The same thing is happening with the financial aid that Venezuela has provided to Argentina over the past two years, in the form of several purchases of the latter's debt paper. Venezuela effectively became cash-strapped Argentina's chief banker, allowing that country to distance itself from the International Monetary Fund (IMF) and survive while cut off from international lenders.

But today, Venezuela is issuing bonds for the sole purpose of rolling over its own debt, and covering ever-increasing internal deficits. Most consumer goods are imported. As for Argentina, it is now seeking improved relations with the IMF, and is negotiating with the Paris Club of debtors to repay it the $7 billion in defaulted debt it owes.

Stiglitz to Ibero-America: Embrace the 'New' IMF

Oct. 14 (EIRNS)—There is a kinder and gentler International Monetary Fund, said economist Joseph Stiglitz, speaking from a conference in Copenhagen on Oct. 12.

Stiglitz, who poses as an opponent of monetarism, stated that under director-general Dominique Strauss-Kahn, the Fund has developed a new "vision," not at all like the "old" one, which bludgeoned Argentina, both during and after its 2001-02 debt and financial crisis. In fact, he stated, it is largely Argentina's refusal to accept the IMF's austerity conditionalities that forced the Fund to change. He added that the lending institution has improved so much, that now would be a good time for Ibero-American governments to establish closer ties with it.
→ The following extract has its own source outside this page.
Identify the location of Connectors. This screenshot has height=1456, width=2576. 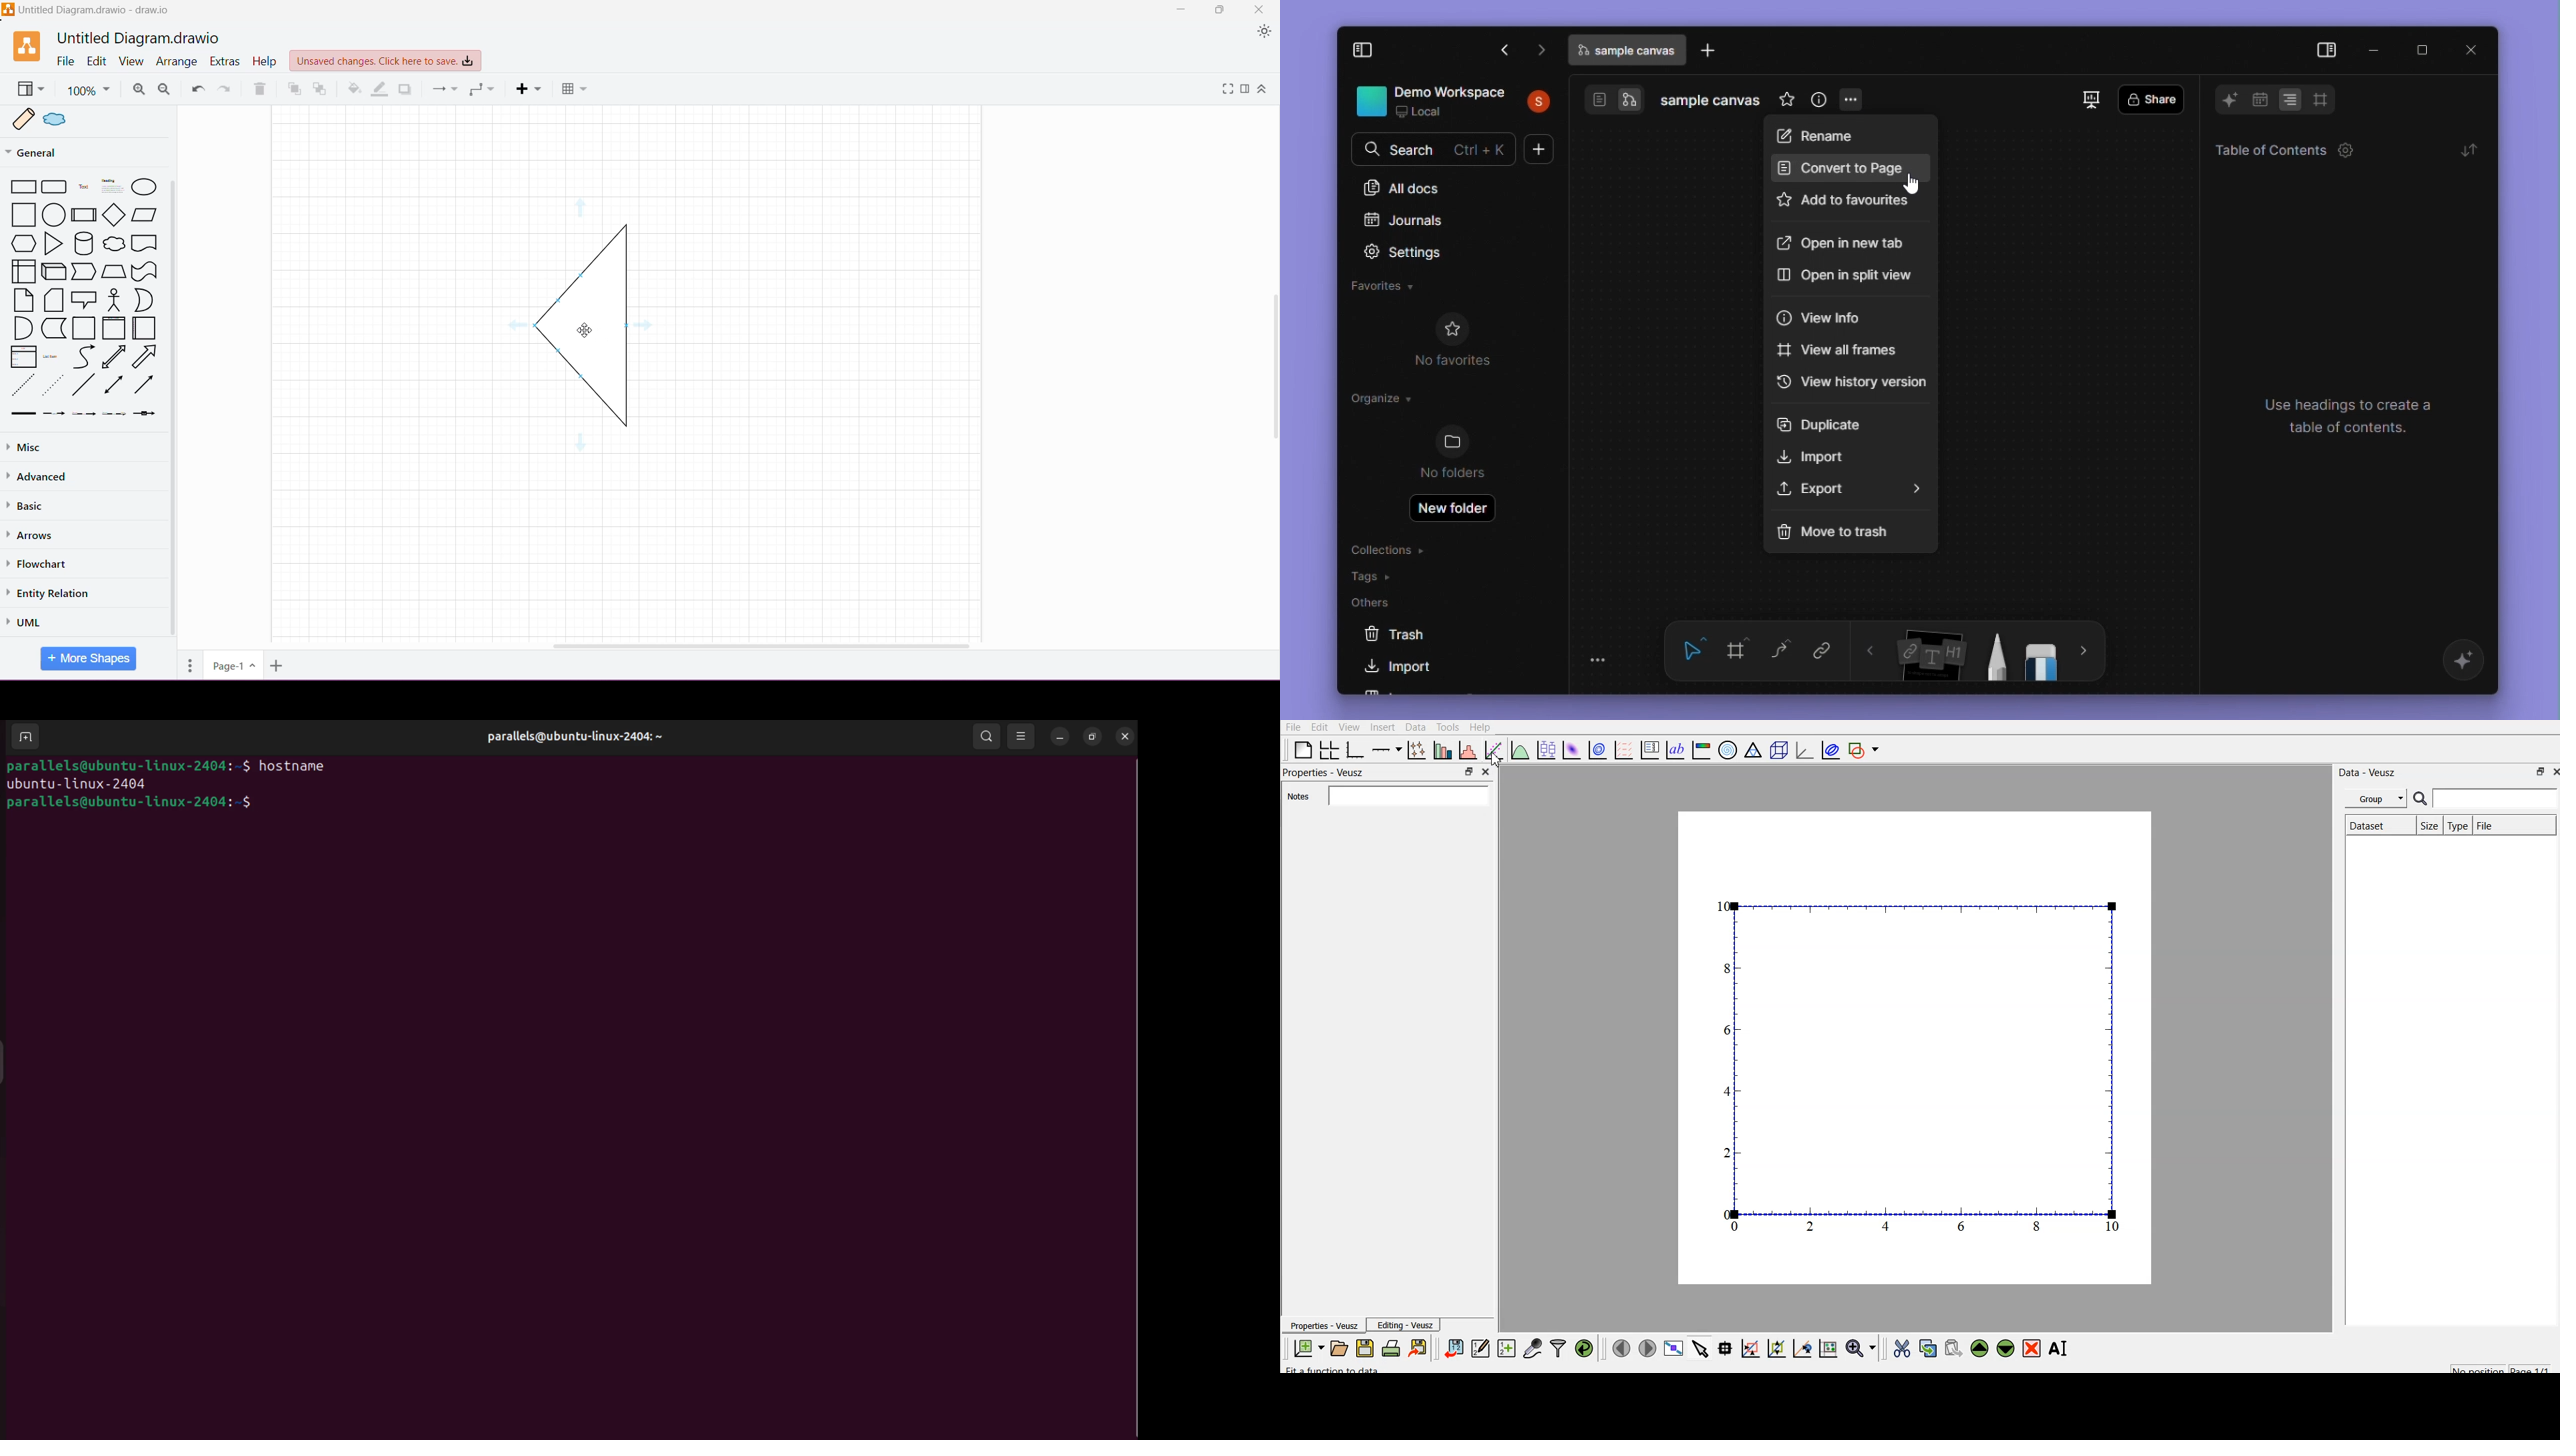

Stiglitz rejects Lyndon LaRouche's demand that the global financial system be put through bankruptcy reorganization, arguing instead that "reforming" it is the way to go. Since the former chief economist for the World Bank has served as an informal economic advisor to both current Argentine President Cristina Fernández de Kirchner and her predecessor, and husband, Néstor Kirchner, perhaps Stiglitz is the reason why Fernández de Kirchner has decided to seek a friendlier relationship with the Fund, possibly including allowing the IMF to "monitor" the country's economy.

Brazil's Health System Being 'Asphyxiated'

Oct. 14 (EIRNS)—Brazil's state-run Single Health System, or SUS, is being "slowly asphyxiated," warned Health Minister José Gomes Temporão on Sept. 25. In the midst of the H1N1 flu pandemic, he told the BBC from London that unless the vastly underfunded SUS were properly financed, "we run the risk of creating a new social apartheid here in Brazil, this time in the area of health."

Brazil's Constitution states that health care is a universal right, which the state must guarantee. Yet Gomes has been forced to lobby for a bill to create a 0.1% tax on financial transactions, the annual revenue from which would be earmarked for the SUS.

Gomes to London with a large delegation of government officials and businessmen, reportedly to observe Britain's National Health Service (NHS), on which the SUS was modeled when it was created 20 years ago. But given the murderous budget-cutting and euthanasia which the NHS practices under the "guidance" of the National Institute for Health and Clinical Excellence (NICE), Gomes isn't likely to find any solutions there.

He came away from the trip with a signed agreement with the huge British pharmaceutical company GlaxoSmithKlein, to create a public-private partnership between that multinational firm and Brazil's Oswaldo Cruz Foundation, to produce a vaccine for dengue.